RADARCIREBON.ID- Sistem Penerimaan Murid Baru (SPMB) tingkat SMPN akan dimulai pada 18 Juni 2026. Dinas Pendidikan (Disdik) Kota Cirebon sendiri merombak formulasi penilaian jalur prestasi rapor pada SPMB Tahun Ajaran 2026/2027. Langkah radikal ini diambil untuk memotong mata rantai kecurangan penomoran peringkat nilai kognitif siswa.

Otoritas pendidikan kota menetapkan regulasi baru berupa penggabungan angka murni nilai rapor semester satu hingga lima dengan hasil Tes Kemampuan Akademik (TKA).
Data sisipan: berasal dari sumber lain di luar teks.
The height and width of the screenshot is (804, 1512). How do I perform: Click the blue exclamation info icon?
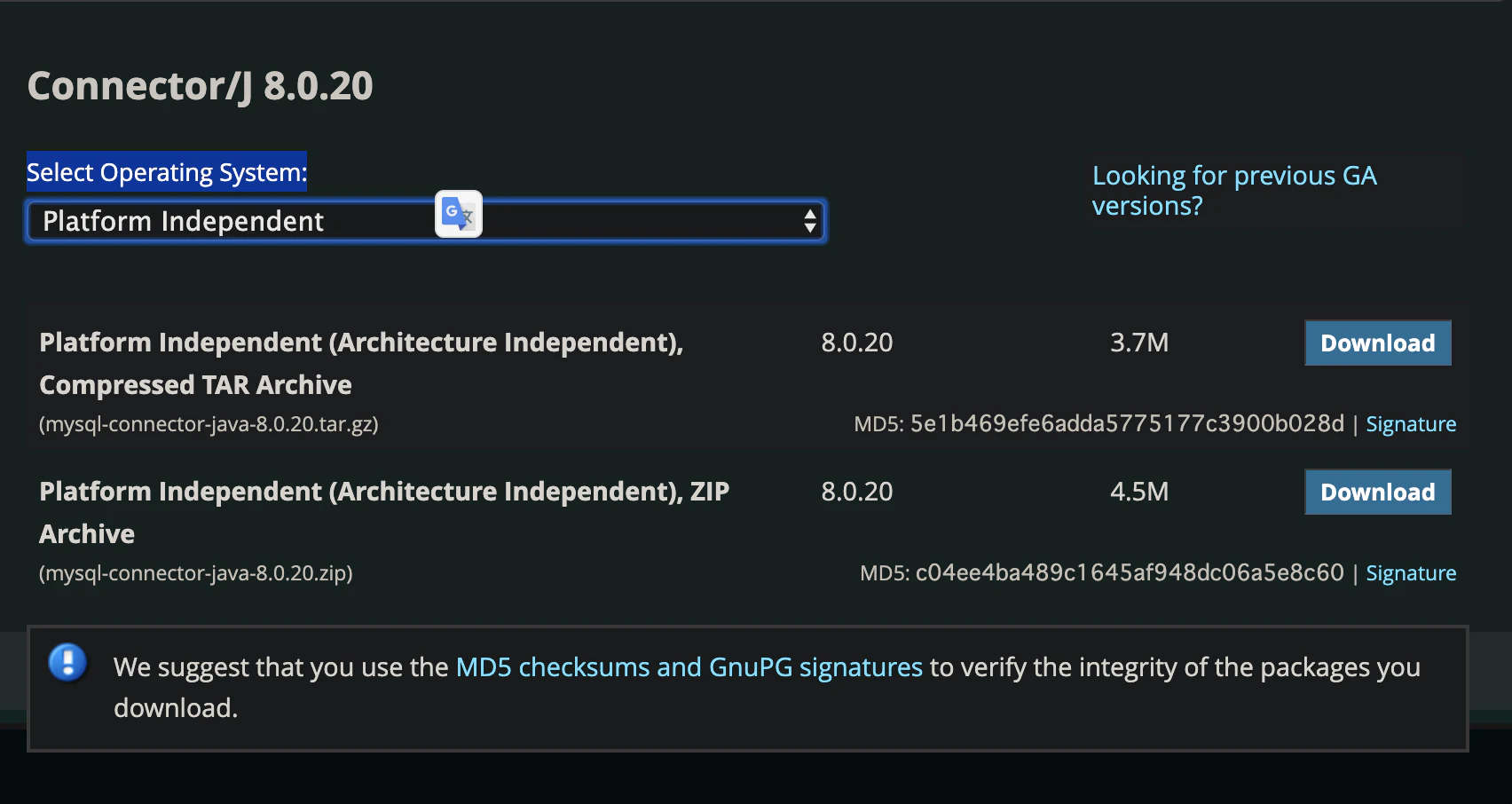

Kebijakan standarisasi tersebut sengaja dipatok dengan bobot seimbang 1 banding 1 atau porsi penuh 100 persen tanpa menggunakan sistem persentase variabel.

​Langkah ini mempersempit ruang gerak oknum sekolah asal yang kerap mendongkrak akumulasi nilai rapor secara tidak wajar demi meloloskan siswa ke sekolah tertentu. Intervensi nilai rapor kini tidak lagi menjadi jaminan mutlak untuk melenggang mulus dalam persaingan masuk ke sekolah negeri.
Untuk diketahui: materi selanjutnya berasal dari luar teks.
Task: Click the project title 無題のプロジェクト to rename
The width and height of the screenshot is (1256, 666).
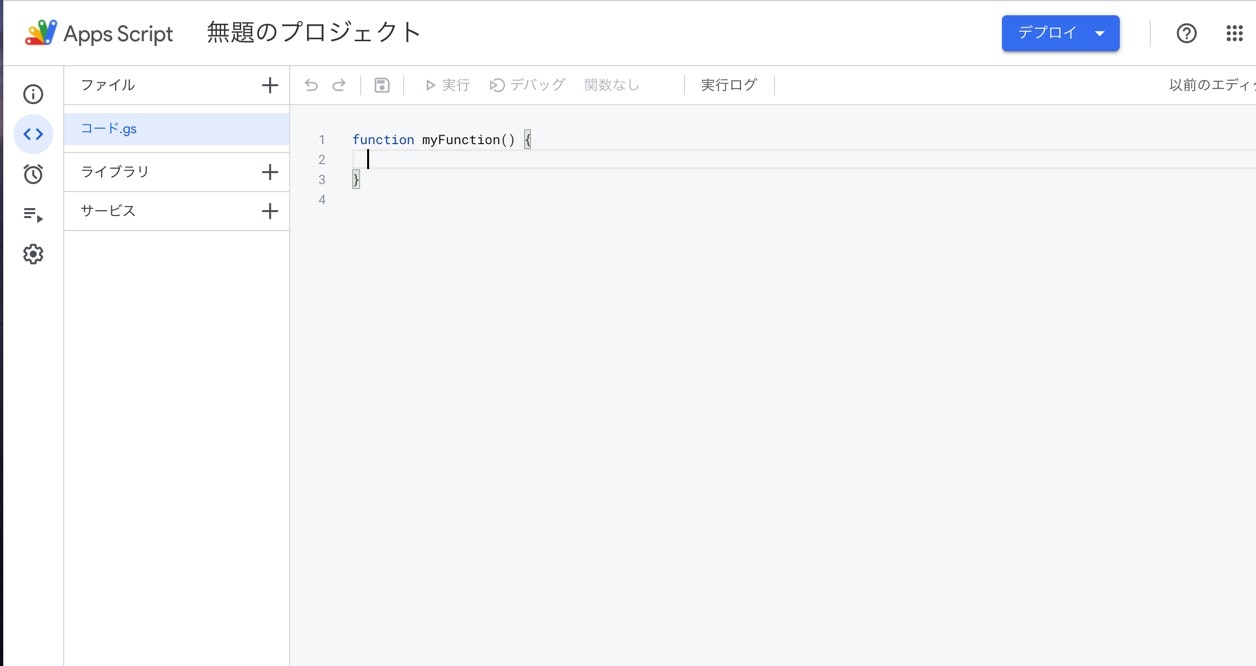Action: pyautogui.click(x=312, y=31)
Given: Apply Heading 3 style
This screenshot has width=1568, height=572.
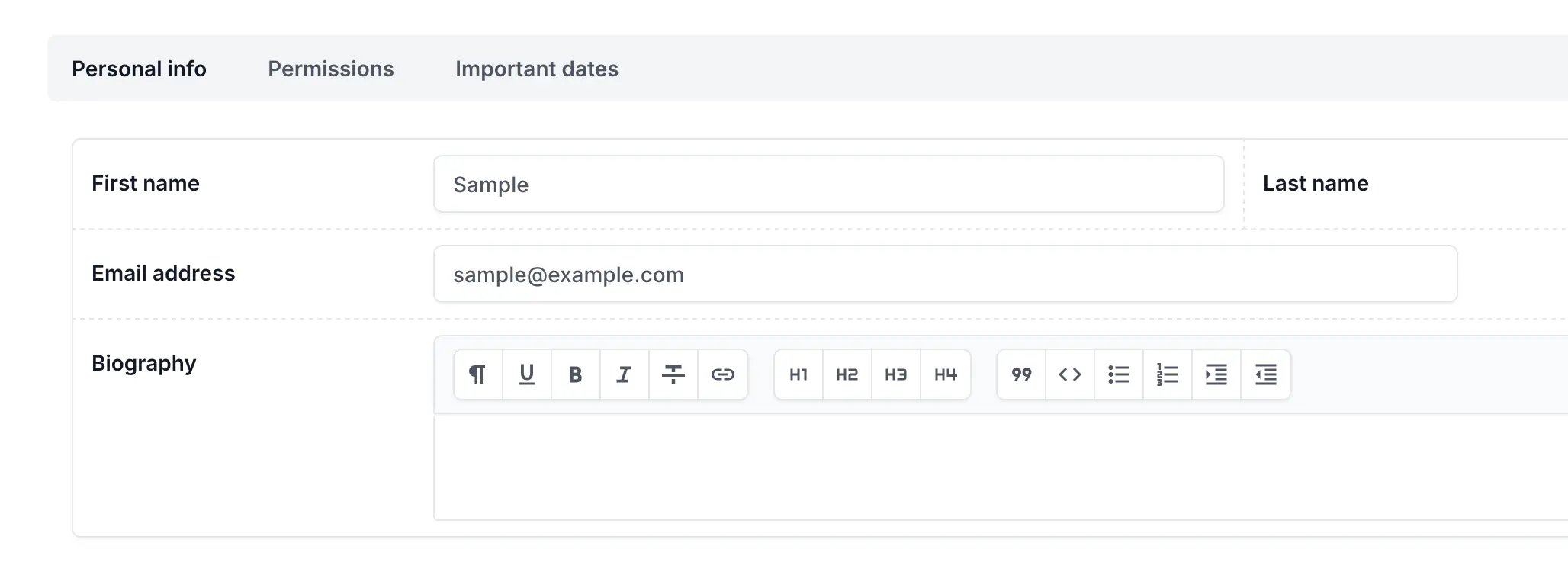Looking at the screenshot, I should click(896, 374).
Baca Juga:Gus Yahya: KH Adib Rofiuddin Izza Mewakafkan Diri untuk Jam'iyyah dan JamaahKondisi Kesehatan KH Adib Menurun Jelang Idul Adha

Parameter uji melalui TKA diposisikan sebagai instrumen penyeimbang utama untuk menguji keabsahan mutu kompetensi akademik siswa secara riil di lapangan. Jika seorang siswa memiliki nilai rapor tinggi tetapi mencatatkan skor TKA yang rendah, posisi peringkatnya dalam sistem aplikasi otomatis akan merosot tajam.
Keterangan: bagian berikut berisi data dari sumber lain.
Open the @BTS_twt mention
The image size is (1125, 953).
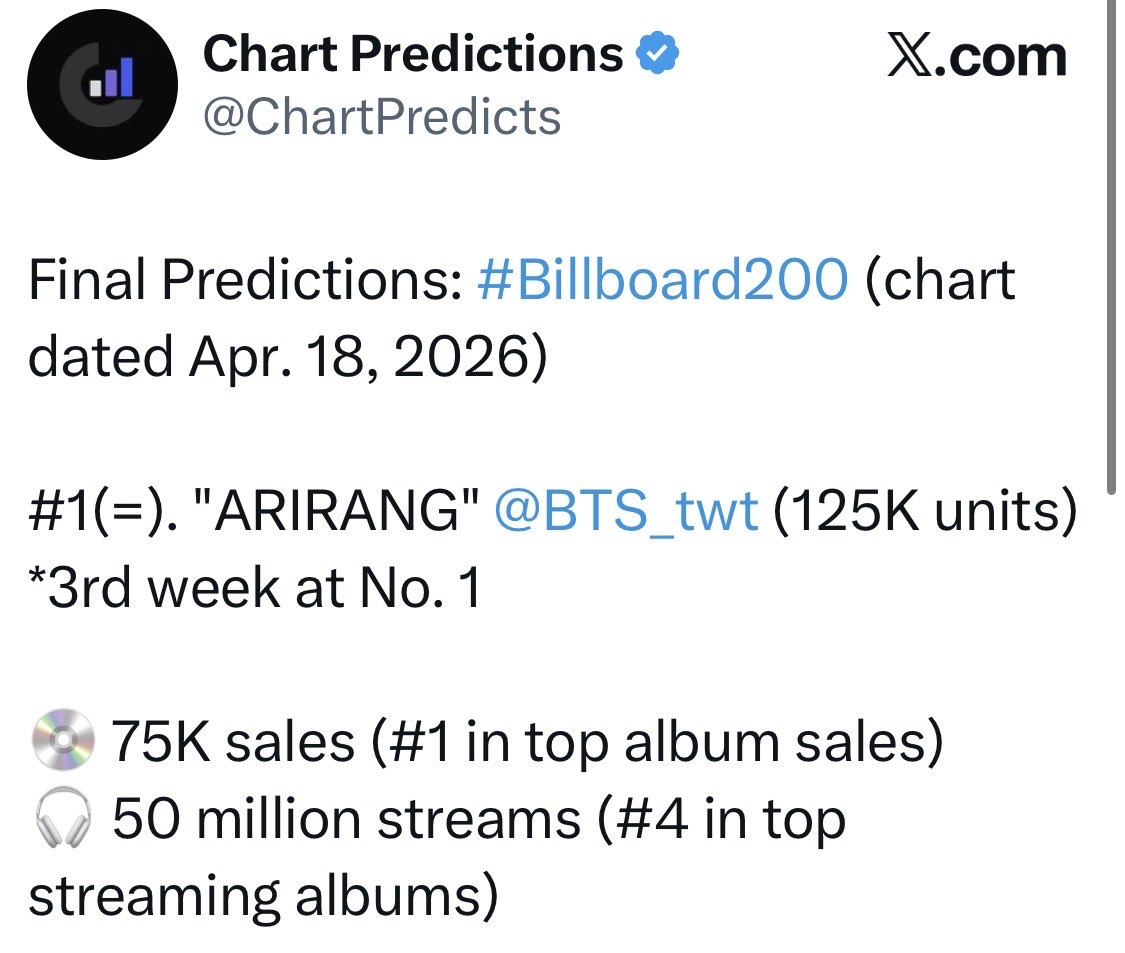(626, 512)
Kebijakan penggabungan nilai murni ini sekaligus mempertegas peta perbedaan regulasi teknis antara wilayah kota dengan Kabupaten Cirebon. Pemerintah Kabupaten Cirebon memilih menerapkan skema kalkulasi persentase tertentu pada bobot pembagian nilai rapor dan TKA. Sebaliknya, Disdik Kota Cirebon secara konsisten menghapus variabel persentase tersebut dan memilih menjumlahkan total angka murni dari kedua instrumen penilaian. Formulasi baru ini diklaim jauh lebih adil, transparan, dan mampu menempatkan siswa berprestasi pada posisi peringkat yang objektif.

​Kepala Bidang (Kabid) Pengelolaan Pendidikan Dasar Disdik Kota Cirebon Dr Ade Cahyaningsih SPd MPd menegaskan bahwa perubahan formulasi penilaian ini merupakan strategi daerah untuk meningkatkan mutu pendidikan dasar secara berkelanjutan. Hasil ujian TKA kini memiliki daya tekan secara administratif dalam sistem seleksi penerimaan murid baru. “Langkah ini diambil sebagai salah satu acuan meningkatkan mutu pendidikan dan menghargai hasil TKA, bukan untuk menentukan kelulusan siswa,” kata Ade kepada Radar Cirebon di kantornya, Selasa (2/6/2026).